■ **Jobs**
1 > In the passage on organizing research repositories, why isn't deleting confidential files enough before a repository is made public?
2 > Carry the passage on organizing research repositories forward from its last sentence.

■ **Extract to read**
■ ■ ■
For researchers working with confidential or restricted data, it is often helpful to separate sensitive materials from those that can be shared publicly. In some cases, this may mean maintaining a private repository during the research phase and preparing a separate public-facing repository upon publication.
Importantly, simply deleting confidential files before making a repository public is not sufficient. Git preserves the full commit history, meaning sensitive data may still be accessible in earlier revisions. Creating a fresh repository that contains only the materials intended for public release—such as replication code and non-sensitive data—helps prevent unintended data leakage.
This approach also makes it easier to curate a clean, well-documented version of the project specifically designed for replication and reuse.
Code organization and outputs
code/
├── 1_data_cleaning.R
├── 2_descriptive.R
└── 3_main_analysis.R
outputs/
├── *.rds (not tracked in Git)
└── .gitignore
The code/ folder contains all scripts related to data processing and analysis. In the template, these are written in R, but the same structure works equally well for Python scripts (.py), notebooks (.ipynb), or other programming languages.
■ ■ ■
■ **Listing**

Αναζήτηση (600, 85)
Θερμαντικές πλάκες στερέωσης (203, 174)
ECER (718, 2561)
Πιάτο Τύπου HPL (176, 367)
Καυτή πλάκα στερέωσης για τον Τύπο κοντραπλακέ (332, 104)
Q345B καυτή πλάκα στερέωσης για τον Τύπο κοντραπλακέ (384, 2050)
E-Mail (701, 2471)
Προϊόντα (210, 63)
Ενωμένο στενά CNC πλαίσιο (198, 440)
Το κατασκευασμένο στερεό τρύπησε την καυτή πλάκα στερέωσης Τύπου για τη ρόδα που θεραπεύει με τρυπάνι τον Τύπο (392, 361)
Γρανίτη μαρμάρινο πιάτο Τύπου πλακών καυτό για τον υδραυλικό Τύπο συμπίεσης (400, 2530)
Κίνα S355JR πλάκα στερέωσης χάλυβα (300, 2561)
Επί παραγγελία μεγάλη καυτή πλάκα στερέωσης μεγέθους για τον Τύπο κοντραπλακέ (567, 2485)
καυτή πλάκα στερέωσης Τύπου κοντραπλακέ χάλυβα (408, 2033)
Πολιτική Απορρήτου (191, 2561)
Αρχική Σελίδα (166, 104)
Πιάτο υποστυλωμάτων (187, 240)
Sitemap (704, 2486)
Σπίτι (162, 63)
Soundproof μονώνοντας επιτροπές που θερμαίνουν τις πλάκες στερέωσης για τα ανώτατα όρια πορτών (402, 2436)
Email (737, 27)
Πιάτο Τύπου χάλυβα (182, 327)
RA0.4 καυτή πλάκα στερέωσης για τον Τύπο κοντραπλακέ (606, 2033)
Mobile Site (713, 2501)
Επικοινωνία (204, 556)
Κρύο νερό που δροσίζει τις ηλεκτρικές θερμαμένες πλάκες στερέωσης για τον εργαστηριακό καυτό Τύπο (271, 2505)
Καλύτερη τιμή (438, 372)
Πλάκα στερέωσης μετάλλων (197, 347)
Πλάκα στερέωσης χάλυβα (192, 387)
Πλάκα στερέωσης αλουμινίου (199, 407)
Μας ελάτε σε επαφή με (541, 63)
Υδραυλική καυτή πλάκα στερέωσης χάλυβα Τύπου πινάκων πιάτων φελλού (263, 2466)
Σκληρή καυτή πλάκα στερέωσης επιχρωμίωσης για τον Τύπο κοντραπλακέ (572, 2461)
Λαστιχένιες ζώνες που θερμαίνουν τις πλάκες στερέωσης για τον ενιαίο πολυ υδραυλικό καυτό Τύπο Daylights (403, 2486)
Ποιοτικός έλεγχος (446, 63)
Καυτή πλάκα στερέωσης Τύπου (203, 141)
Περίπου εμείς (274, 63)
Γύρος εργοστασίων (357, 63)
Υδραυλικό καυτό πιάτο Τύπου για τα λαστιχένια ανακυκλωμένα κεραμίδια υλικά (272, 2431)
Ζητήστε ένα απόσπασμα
■ ■ ■
■ **Outputs**
1 > Git preserves the full commit history, so the sensitive data may still be accessible in earlier revisions.

2 >
A key principle is to prefix scripts with numbers and descriptive names that reflect the research workflow: data cleaning, descriptive analysis, and then inferential analysis. If the logical order of steps is unclear, following the sequence in which results appear in the manuscript is often a reliable guide. This makes the analytical pipeline explicit and allows others (and future-you) to reproduce results step-by-step.
Each script should include a header section with basic metadata about its role in the project. This may include the paper title, authors, purpose of the script, input files, and output files. Making inputs and outputs explicit helps clarify dependencies and encourages scripts that transform data rather than rely on objects lingering in the global environment.
Below is an example of an analysis script (code/3_main_analysis.R) I used in the template that follows these principles:
######## INFO ########
# PROJECT
## Paper: YOUR PAPER TITLE
## Authors: YOUR NAME
# R Script
## Purpose: This script performs linear regression analysis.
## Inputs: data_processed/Brexit.rds
## Outputs: outputs/regression_table.rds
# Setup ----
library(tidyverse)
library(here)
library(modelsummary)
i_am("code/3_main_analysis.R") # helps with relative paths
# Read in the cleaned data ----
brexit_data <- read_rds(here("data_processed/Brexit.rds"))
# Main analysis ----
model <- lm(leave ~ turnout + income + noqual, data = brexit_data)
# Output the model summary ----
reg_table <- modelsummary(model, stars = TRUE, output = "latex")
write_rds(reg_table, here("outputs/regression_table.rds"))Two additional tips are worth noting. First, the # SECTION ---- syntax creates collapsible sections and structured outlines in RStudio and the Positron IDE. This makes longer scripts significantly easier to navigate and encourages more intentional organization of code.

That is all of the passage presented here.